Jon Fosse, dramaturge norvégien de renom, crée un théâtre à l’écriture originale. Une langue de pensées répétitives et de dialogues aux accents du quotidien, composant avec les approximations, les suspends, le sur-texte social des échanges sans profondeur, mais développant en sourdine les aspirations, les élans et les rebonds de destins qui tentent de s’accomplir. Plutôt que du sens, sa phraséologie envoie des signaux, des affirmations et des questions inachevées, ponctuées de salves de “oui, oui, oui…”, de “non, non…” soulignant notre mode d’expression primaire, à nous autres animaux sociaux qui tentons de communiquer des points de vues presque toujours si bruts et si irrésolus qu’ils ne sortent que comme des petits cris expressifs.
Et pourtant, Jon Fosse nous montre que l’action se déroule en dépit de ces limites de conscience. Nous avançons toujours délibérément à la recherche de l’accomplissement de nos destinées, bien que prisonniers volontaires de nos formulations hasardeuses et des malentendus qu’elles engendrent.

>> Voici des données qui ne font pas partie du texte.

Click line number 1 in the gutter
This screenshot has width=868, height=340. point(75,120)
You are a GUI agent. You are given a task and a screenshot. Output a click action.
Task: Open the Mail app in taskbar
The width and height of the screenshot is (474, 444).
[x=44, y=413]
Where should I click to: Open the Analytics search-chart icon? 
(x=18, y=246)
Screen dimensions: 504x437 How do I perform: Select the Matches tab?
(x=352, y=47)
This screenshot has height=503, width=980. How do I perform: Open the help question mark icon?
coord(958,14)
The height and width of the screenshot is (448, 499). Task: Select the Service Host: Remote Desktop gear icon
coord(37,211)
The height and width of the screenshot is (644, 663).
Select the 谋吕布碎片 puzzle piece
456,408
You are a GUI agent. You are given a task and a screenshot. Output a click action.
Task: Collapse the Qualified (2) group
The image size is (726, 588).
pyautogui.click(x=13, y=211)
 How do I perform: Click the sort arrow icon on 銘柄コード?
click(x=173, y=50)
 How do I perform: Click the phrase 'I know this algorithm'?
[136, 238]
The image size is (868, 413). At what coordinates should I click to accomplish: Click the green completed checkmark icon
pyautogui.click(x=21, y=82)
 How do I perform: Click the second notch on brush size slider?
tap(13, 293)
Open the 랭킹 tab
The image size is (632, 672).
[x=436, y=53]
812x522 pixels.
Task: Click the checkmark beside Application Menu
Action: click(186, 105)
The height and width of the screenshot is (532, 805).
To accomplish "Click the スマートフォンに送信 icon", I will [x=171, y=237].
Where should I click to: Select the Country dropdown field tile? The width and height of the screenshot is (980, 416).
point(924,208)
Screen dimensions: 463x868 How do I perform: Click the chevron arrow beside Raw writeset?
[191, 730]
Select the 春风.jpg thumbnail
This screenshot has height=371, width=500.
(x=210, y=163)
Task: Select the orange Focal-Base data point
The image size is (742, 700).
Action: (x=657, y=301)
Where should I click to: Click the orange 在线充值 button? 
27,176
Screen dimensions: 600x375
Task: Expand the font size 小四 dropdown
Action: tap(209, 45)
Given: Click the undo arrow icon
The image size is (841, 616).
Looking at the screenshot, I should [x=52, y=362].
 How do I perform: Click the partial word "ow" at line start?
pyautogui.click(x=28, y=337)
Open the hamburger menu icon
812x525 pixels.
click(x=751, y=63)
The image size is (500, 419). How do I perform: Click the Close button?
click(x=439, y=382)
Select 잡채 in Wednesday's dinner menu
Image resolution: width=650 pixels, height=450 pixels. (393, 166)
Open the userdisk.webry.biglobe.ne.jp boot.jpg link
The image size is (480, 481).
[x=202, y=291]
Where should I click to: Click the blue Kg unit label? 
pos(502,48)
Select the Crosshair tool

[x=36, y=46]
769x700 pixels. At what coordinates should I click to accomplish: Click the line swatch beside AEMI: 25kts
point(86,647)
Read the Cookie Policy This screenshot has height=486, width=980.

Comme nos propres reflets dans des vitres teintées


La mise en scène que Émile-Anna Maillet, directrice artistique de la Compagnie Ex Voto à la Lune, a créée pour cette pièce, s’articule autour d’un dispositif de projections de films montrant des personnages en mouvement se surimposant aux comédiens et aux décors. Une ribambelle de figurants enregistrés traversant virtuellement le plateau dans les deux sens, rappelle la forme de foule si particulière que l’on trouve dans les couloirs surpeuplés des interconnexions de transports en commun. Ces images de jeunes gens à l’allure contemporaine orne le spectacle d’une chorégraphie de la marche urbaine qui le ponctue au rythme de la musique et d’un son spatialisé de pas résonnant comme un goutte-à-goutte entêtant.

Lorsque les scènes se font intérieures et intimes, le jeu des comédiens se mêle alors encore plus étroitement et plus subtilement à ces silhouettes fantomatiques mais communes, créant un effet saisissant de dédoublement des personnages de chair et déclenchant l’imagination en nous laissant agréablement croire que l’art du théâtre permet de visualiser l’invisible.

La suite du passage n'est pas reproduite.